The PROBIT Procedure

Overview: PROBIT Procedure

The PROBIT procedure calculates maximum likelihood estimates of regression parameters and the natural (or threshold) response rate for quantal response data from biological assays or other discrete event data. This includes probit, logit, ordinal logistic, and extreme value (or gompit) regression models.

Probit analysis developed from the need to analyze qualitative (dichotomous or polytomous) dependent variables within the regression framework. Many response variables are binary by nature (yes/no), while others are measured ordinally rather than continuously (degree of severity). Researchers have shown ordinary least squares (OLS) regression to be inadequate when the dependent variable is discrete (Collett, 2003; Agresti, 2002). Probit or logit analyses are more appropriate in this case.

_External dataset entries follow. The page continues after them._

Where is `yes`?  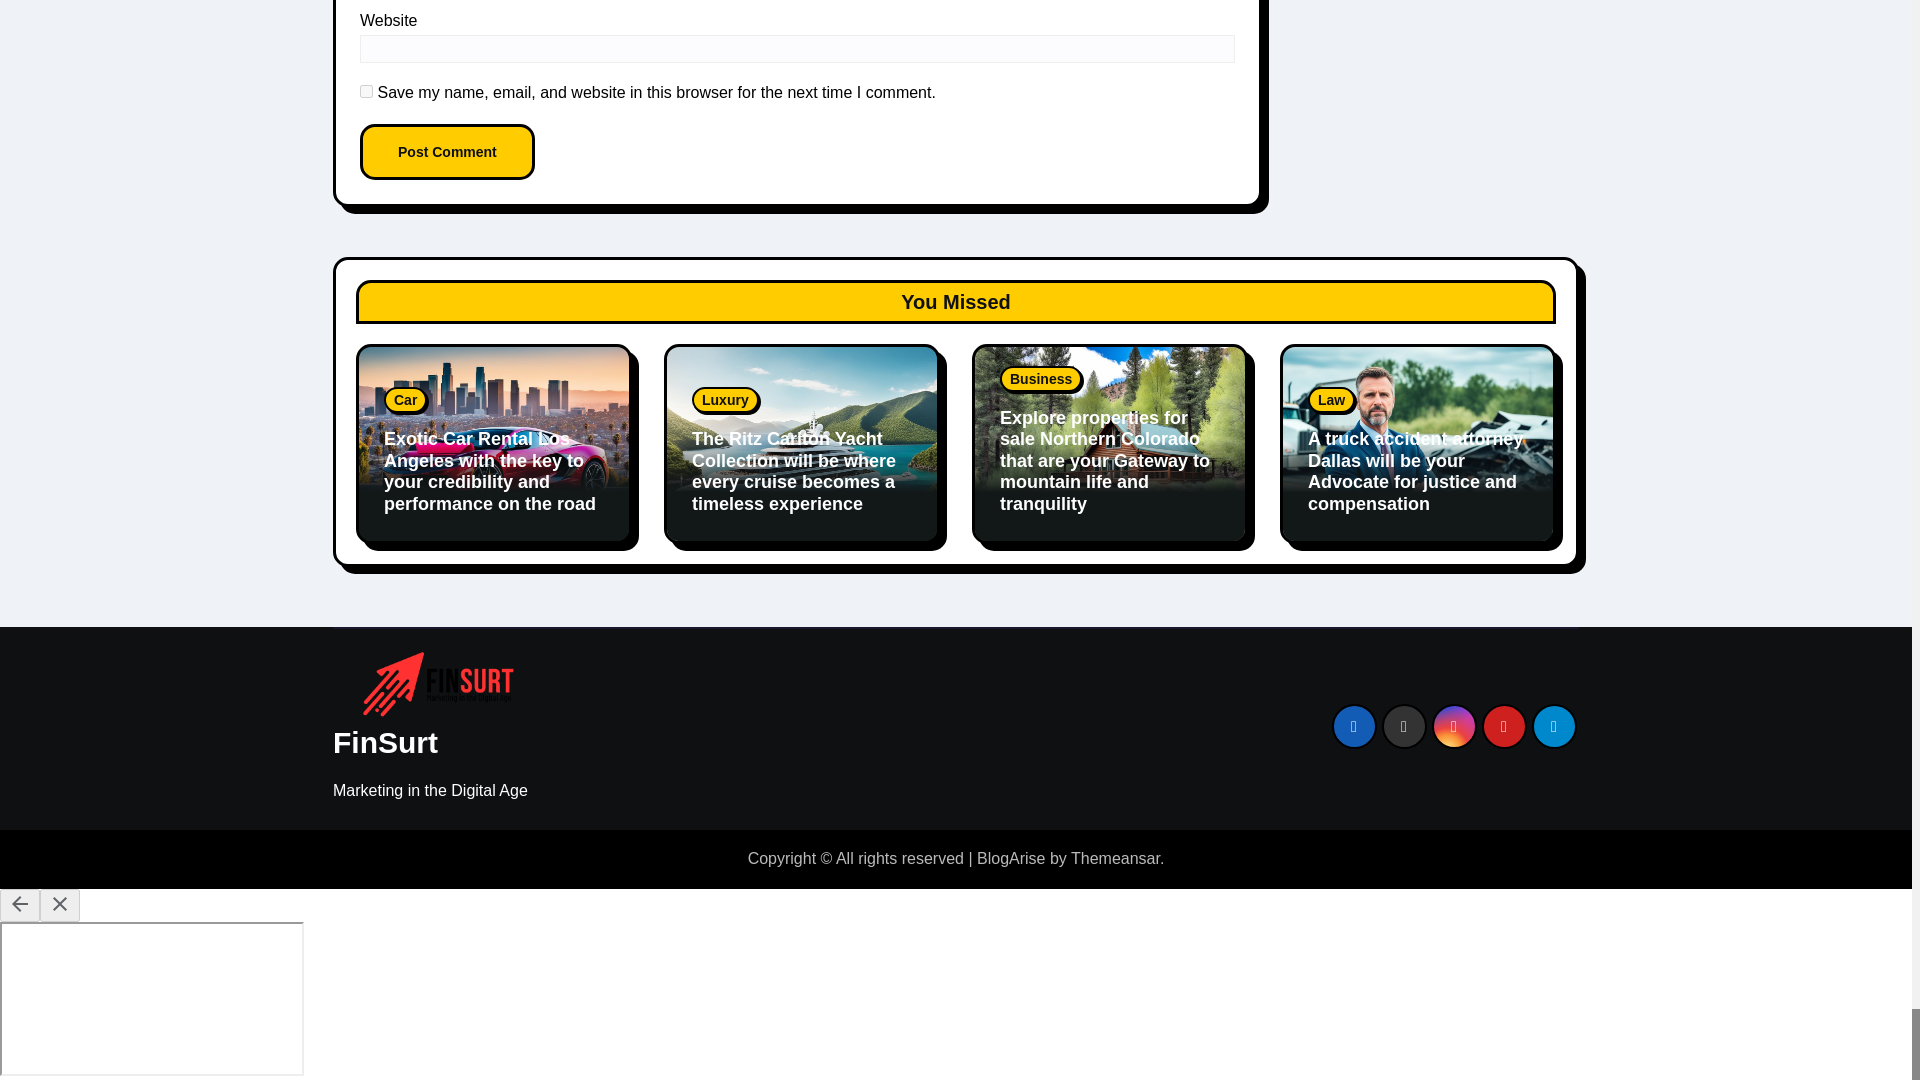 yes is located at coordinates (366, 92).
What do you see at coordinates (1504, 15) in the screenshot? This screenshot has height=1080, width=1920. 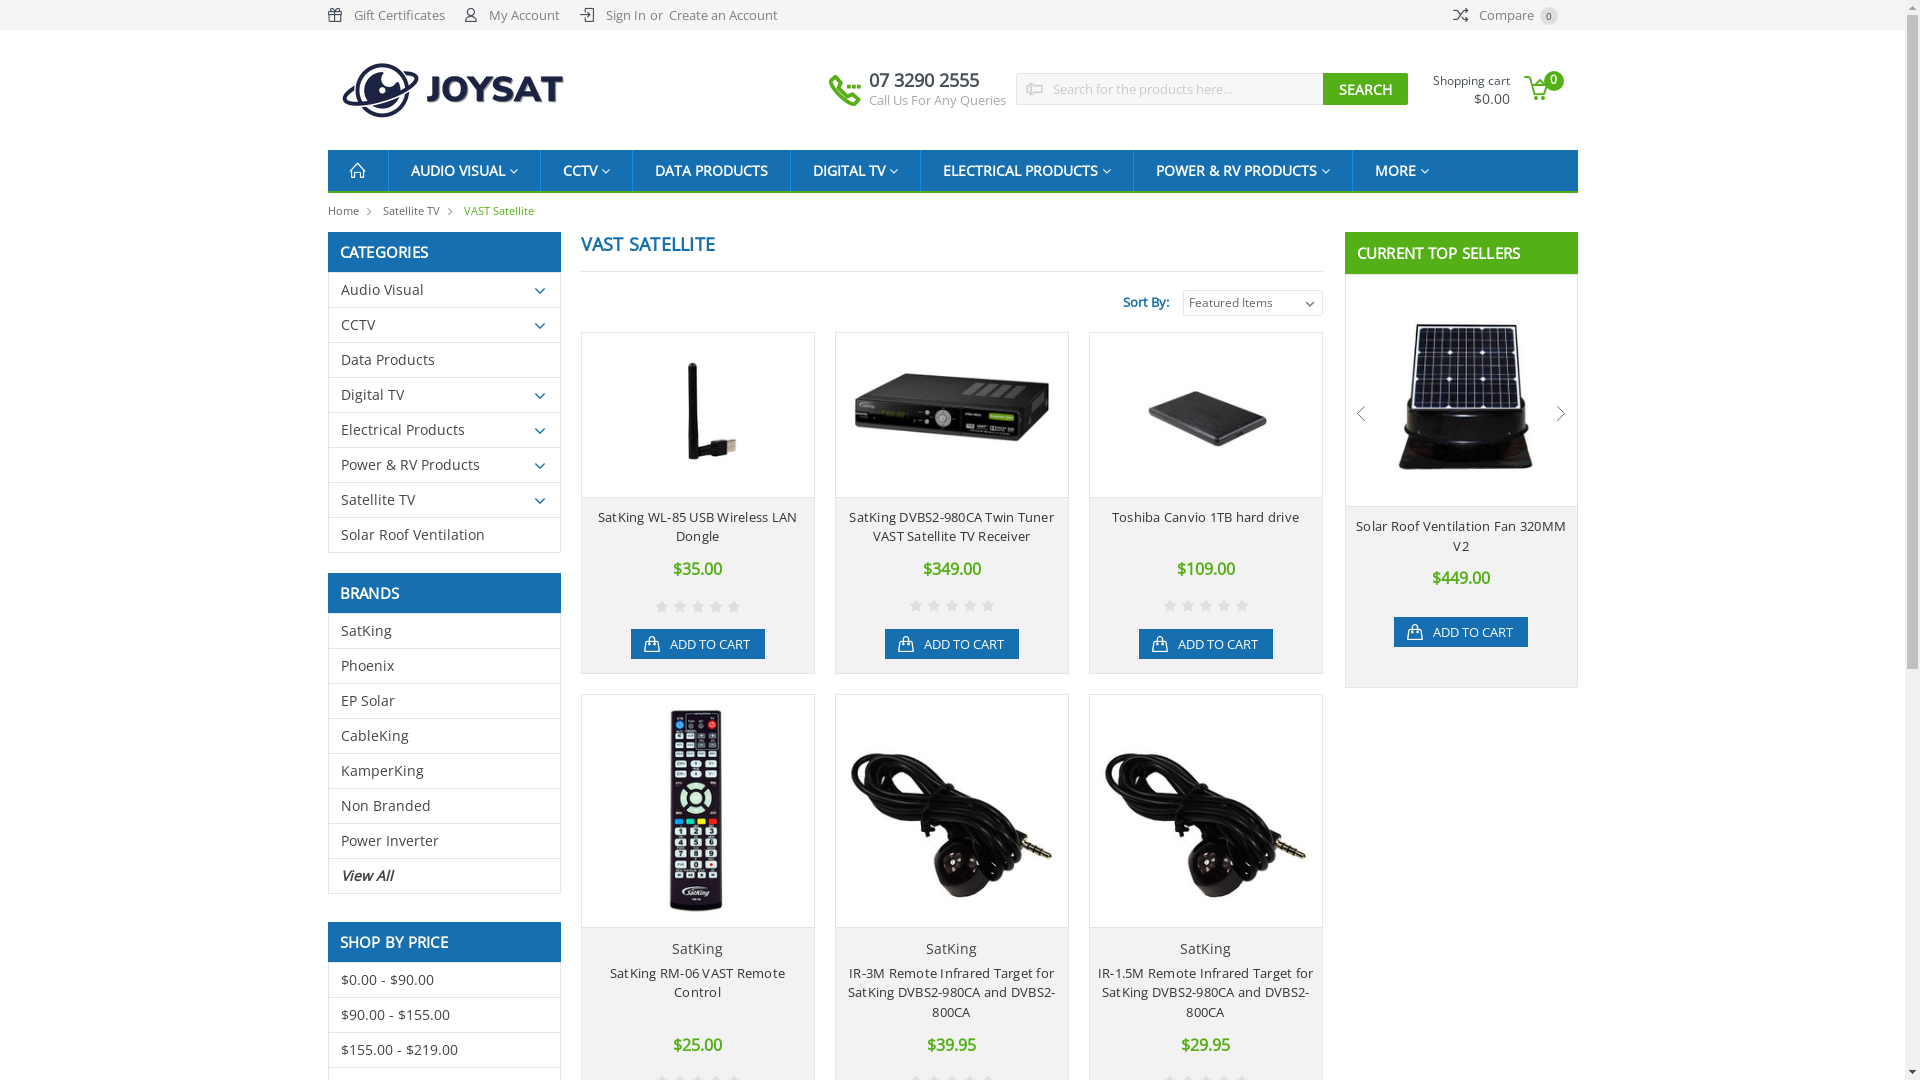 I see `Compare 0` at bounding box center [1504, 15].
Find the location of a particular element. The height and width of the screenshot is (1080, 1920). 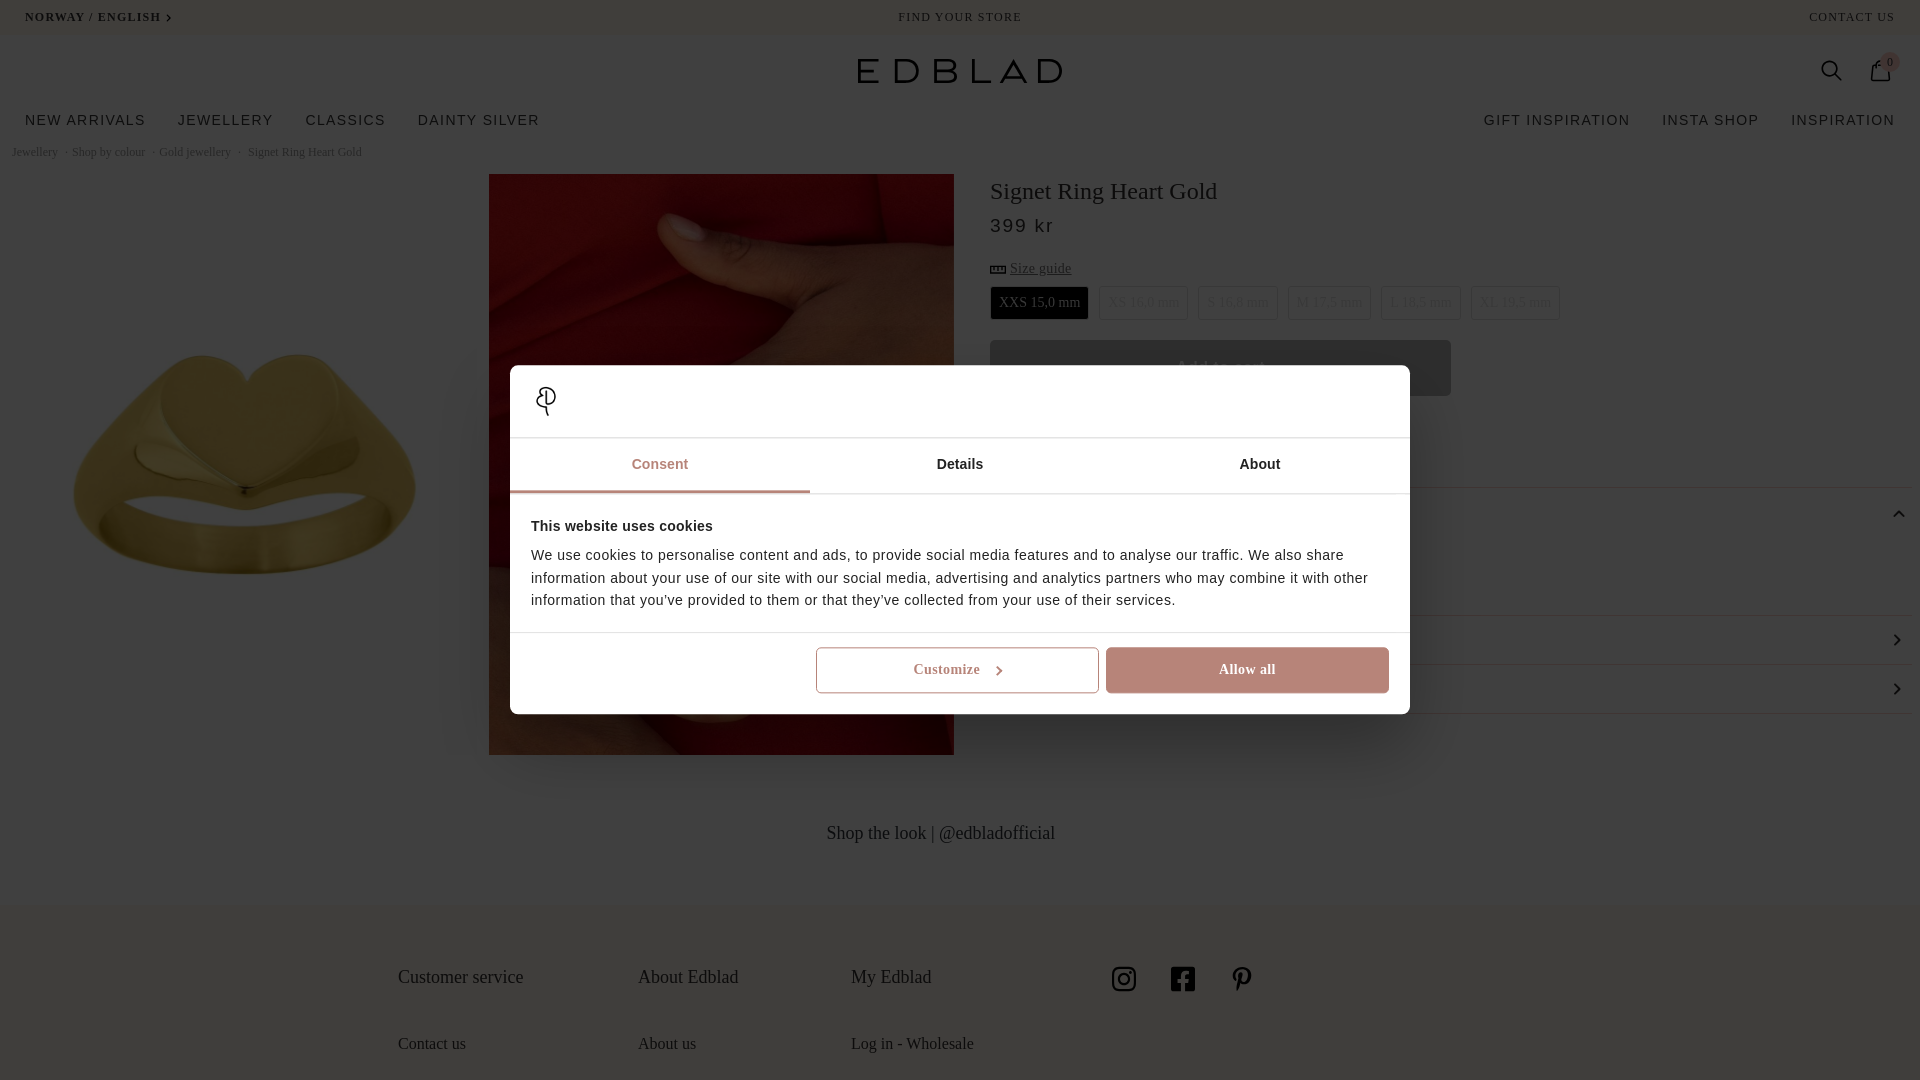

Details is located at coordinates (960, 465).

The PROBIT procedure computes maximum likelihood estimates of the parameters $\bbeta $ and C of the probit equation by using a modified Newton-Raphson algorithm. When the response Y is binary, with values 0 and 1, the probit equation is

\[ p = \mbox{Pr}(Y = 0) = C + (1 - C) F(\mb {x}^{\prime }\bbeta ) \]

where

$\bbeta $

is a vector of parameter estimates

F

is a cumulative distribution function (normal, logistic, or extreme value)

$\mb {x}$

is a vector of explanatory variables

p

is the probability of a response

C

is the natural (threshold) response rate

Notice that PROC PROBIT, by default, models the probability of the lower response levels. The choice of the distribution function F (normal for the probit model, logistic for the logit model, and extreme value or Gompertz for the gompit model) determines the type of analysis. For most problems, there is relatively little difference between the normal and logistic specifications of the model. Both distributions are symmetric about the value zero. The extreme value (or Gompertz) distribution, however, is not symmetric, approaching 0 on the left more slowly than it approaches 1 on the right. You can use the extreme value distribution where such asymmetry is appropriate.

For ordinal response models, the response, Y, of an individual or an experimental unit can be restricted to one of a (usually small) number, $k+1 (k \ge 1 )$, of ordinal values, denoted for convenience by $1, \ldots ,k, k+1$. For example, the severity of coronary disease can be classified into three response categories as 1=no disease, 2=angina pectoris, and 3=myocardial infraction. The PROBIT procedure fits a common slopes cumulative model, which is a parallel-lines regression model based on the cumulative probabilities of the response categories rather than on their individual probabilities. The cumulative model has the form

\[  \Pr (Y \le 1~ |~ \mb {x})= F(\mb {x}^{\prime }\bbeta ) \]
\[ \Pr (Y \le i~ |~ \mb {x})= F(\alpha _ i + \mb {x}^{\prime }\bbeta ) , \quad 2 \le i \le k  \]

where $\alpha _2,\ldots ,\alpha _{k}$ are k – 1 intercept parameters. By default, the covariate vector $\mb {x}$ contains an overall intercept term.

You can set or estimate the natural (threshold) response rate C. Estimation of C can begin either from an initial value that you specify or from the rate observed in a control group. By default, the natural response rate is fixed at zero.

An observation in the data set analyzed by the PROBIT procedure might contain the response and explanatory values for one subject. Alternatively, it might provide the number of observed events from a number of subjects at a particular setting of the explanatory variables. In this case, PROC PROBIT models the probability of an event.

The PROBIT procedure uses ODS Graphics to create graphs as part of its output. For general information about ODS Graphics, see Chapter 21: Statistical Graphics Using ODS. For specific information about the graphics available in the PROBIT procedure, see the section ODS Graphics.